(Stored records)
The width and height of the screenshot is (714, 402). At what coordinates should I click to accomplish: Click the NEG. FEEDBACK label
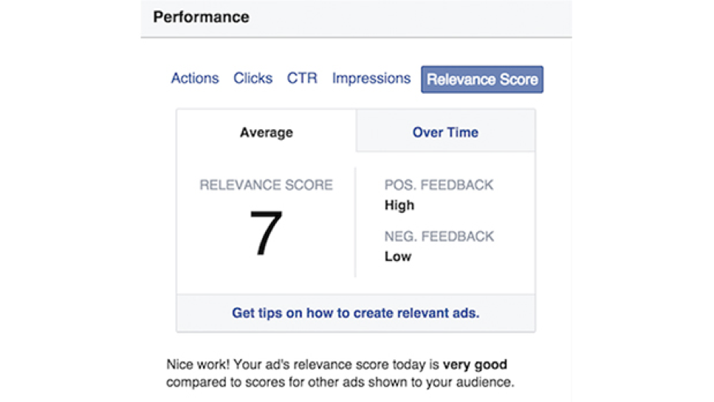439,236

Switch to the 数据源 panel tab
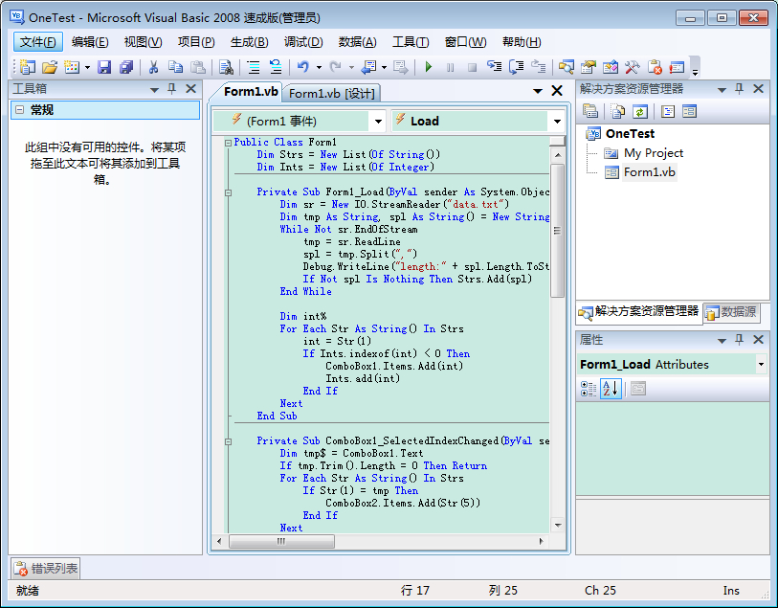click(x=732, y=312)
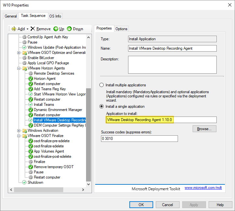Viewport: 235px width, 211px height.
Task: Click the Add star icon in toolbar
Action: pyautogui.click(x=13, y=29)
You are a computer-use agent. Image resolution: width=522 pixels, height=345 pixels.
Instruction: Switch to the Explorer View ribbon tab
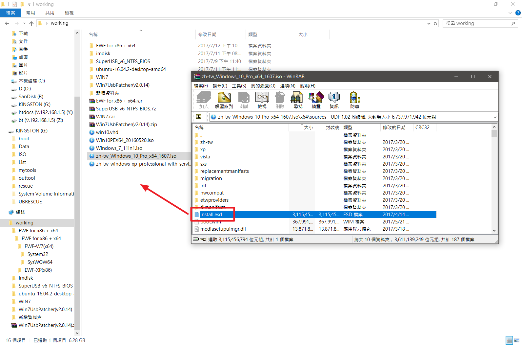coord(69,13)
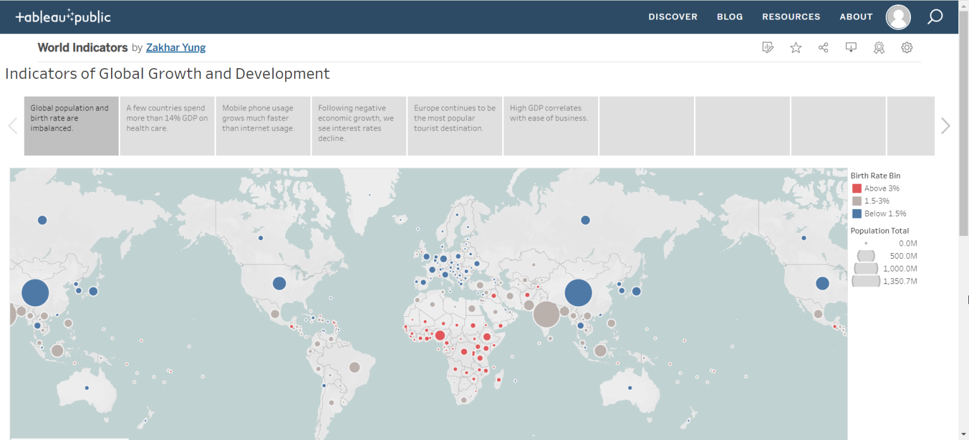Go back using the left story arrow

13,126
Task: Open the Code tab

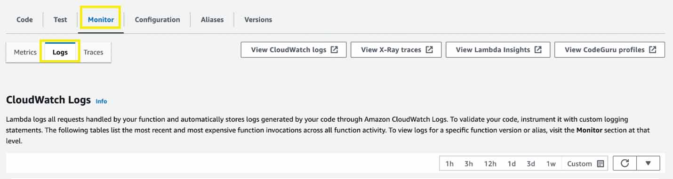Action: (x=24, y=20)
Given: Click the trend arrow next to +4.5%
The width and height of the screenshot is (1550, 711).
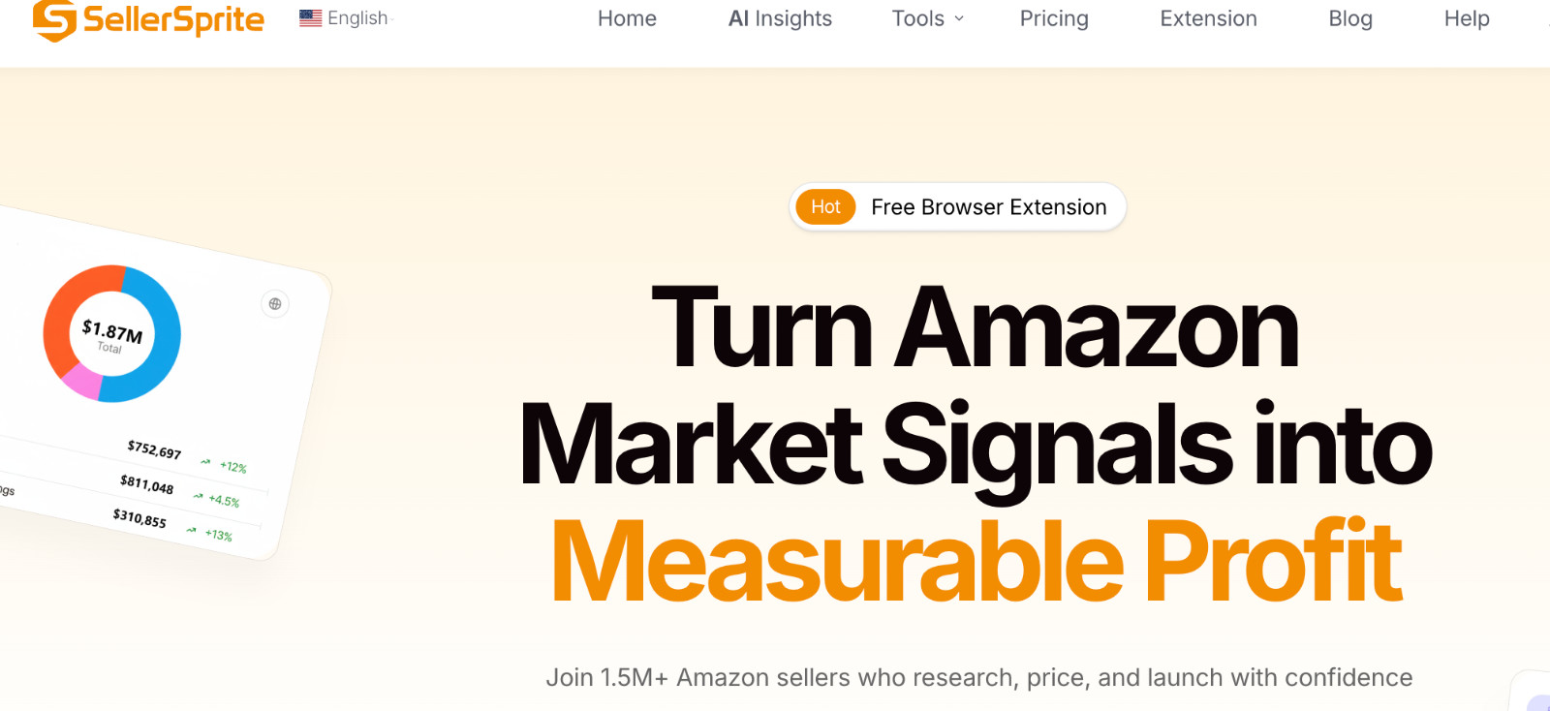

- WHAT YOU HAVE TO DO: Exact repetition of all the records is required, with the pictures excluded.

- TASK RESPONSE:
The width and height of the screenshot is (714, 402). At what coordinates should I click to accomplish: Click the NEG. FEEDBACK label
439,236

Switch to the 数据源 panel tab
click(x=732, y=312)
Viewport: 235px width, 211px height.
Task: Click the Add star icon in toolbar
Action: pyautogui.click(x=13, y=29)
You are a computer-use agent. Image resolution: width=522 pixels, height=345 pixels.
Instruction: Switch to the Explorer View ribbon tab
coord(69,13)
Go back using the left story arrow

13,126
Task: Open the Code tab

Action: (x=24, y=20)
Given: Click the trend arrow next to +4.5%
The width and height of the screenshot is (1550, 711).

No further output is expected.